Dans le cadre de cette chronique « Émancipation et travail social », je voudrais présenter une réflexion qui va se poursuivre durant trois mois sur la question du handicap telle qu’elle se pose au sein de l’école. Elsa Avet (sociologue de l’éducation) montrera comment se joue aujourd’hui le rapport entre les pratiques éducatives et le médico-social qui fonctionne comme garant d’une expertise savante des comportements et des troubles scolaires.

Elle rappelle que l’école s’inscrit de plus en plus dans une perspective d’ajustement des individus aux fonctions sociales et professionnelles. Une telle perspective méprise, souligne Roland Gori, ce que tout enseignement digne de ce nom doit avoir pour mission : la formation de l’esprit critique. A partir de 2006, l’État intervient dans le champ de l’éducation avec la réforme scolaire autour de la mesure des compétences qui répond aux exigences économiques actuelles (efficacité, rentabilité, flexibilité) en introduisant des méthodes issues du management d’entreprise. L’évaluation est devenue systématique et généralisée pour répondre à une obligation de résultats au sein d’une concurrence internationale. Ce management pédagogique se fonde sur le courant des neurosciences et des théories comportementales en offrant des « remédiations pédagogiques » et des traitements permettant l’amélioration des performances cognitives. Une science de l’apprentissage se développe en lieu et place d’une réflexion sur les ressorts socio-économiques de l’échec scolaire et sur les conditions institutionnelles de l’exercice pédagogique lui-même. Ces pratiques préconisent en fait une adaptation aux lois du marché dans une civilisation médico-socio-économique de l’humain. Le secteur médico-social est amené à coopérer directement avec l’école et à offrir une large gamme de prises en charge individuelles. Sont ciblés les élèves dont les troubles font l’objet d’un repérage systématique dans le but de leur assurer un parcours de formation adapté. Dans cette logique, les dysfonctionnements et les anomalies comportementales peuvent être considérés comme prédictives de l’échec scolaire mais aussi de la délinquance et confirme la tendance vers une médicalisation massive et une politique sécuritaire consistant à normaliser les déviances comportementales.

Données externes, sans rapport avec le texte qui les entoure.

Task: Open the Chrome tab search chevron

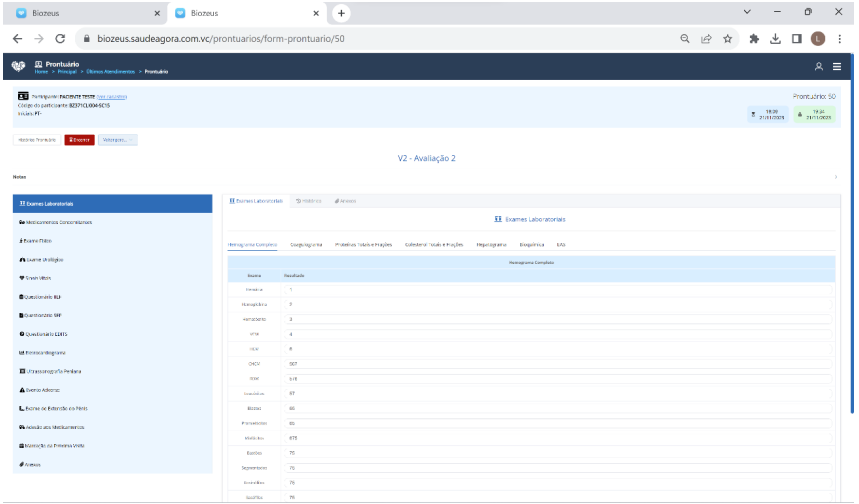Action: pyautogui.click(x=747, y=12)
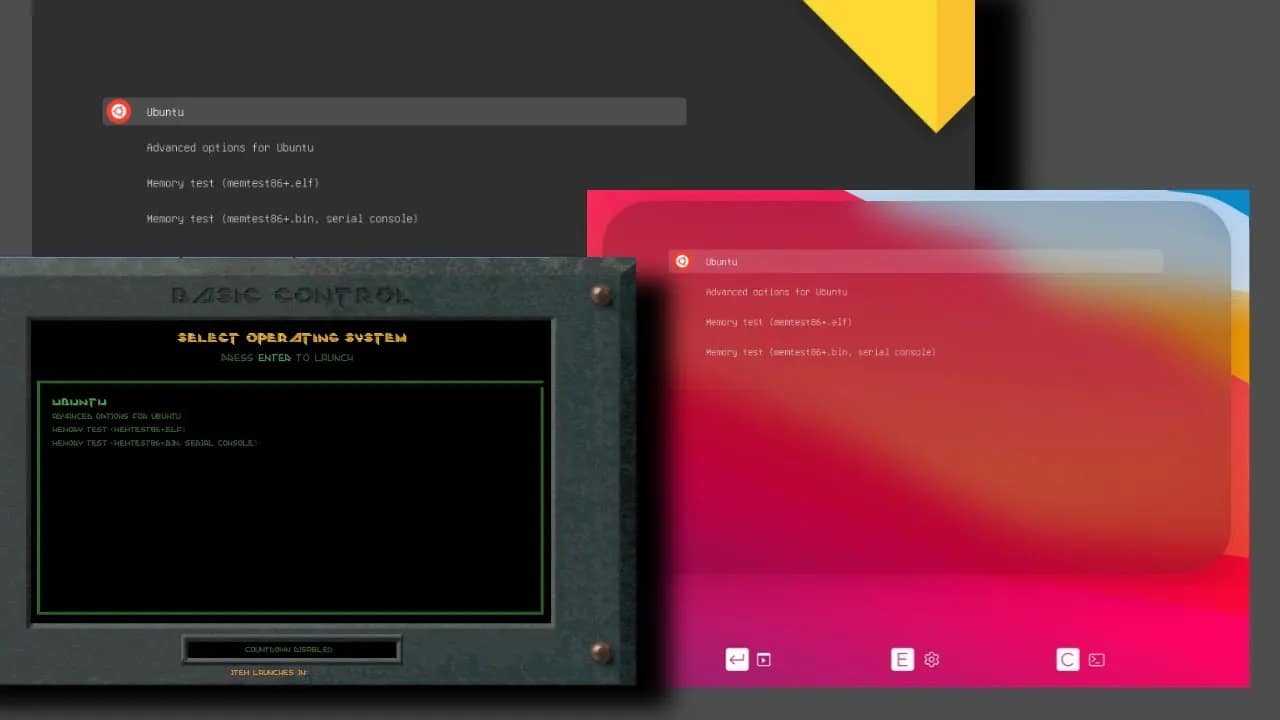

Nous sommes bien loin de la démarche psychanalytique qui ne vise pas la réadaptation du sujet mais qui cherche à entendre le symptôme en le resituant dans sa dimension sociale et historique comme d’ailleurs des courants de l’éducation nouvelle dont la finalité est l’émancipation de l’enfant et pas seulement de l’élève. Elsa Avet rappelle à ce sujet que le savoir en lui-même n’émancipe pas ; c’est la co-construction du sens par la mise en place concrète des supports d’échange au sein de la classe et de l’institution et la prise en compte de chacun dans son interaction au groupe qui produit des transformations au niveau de l’apprentissage.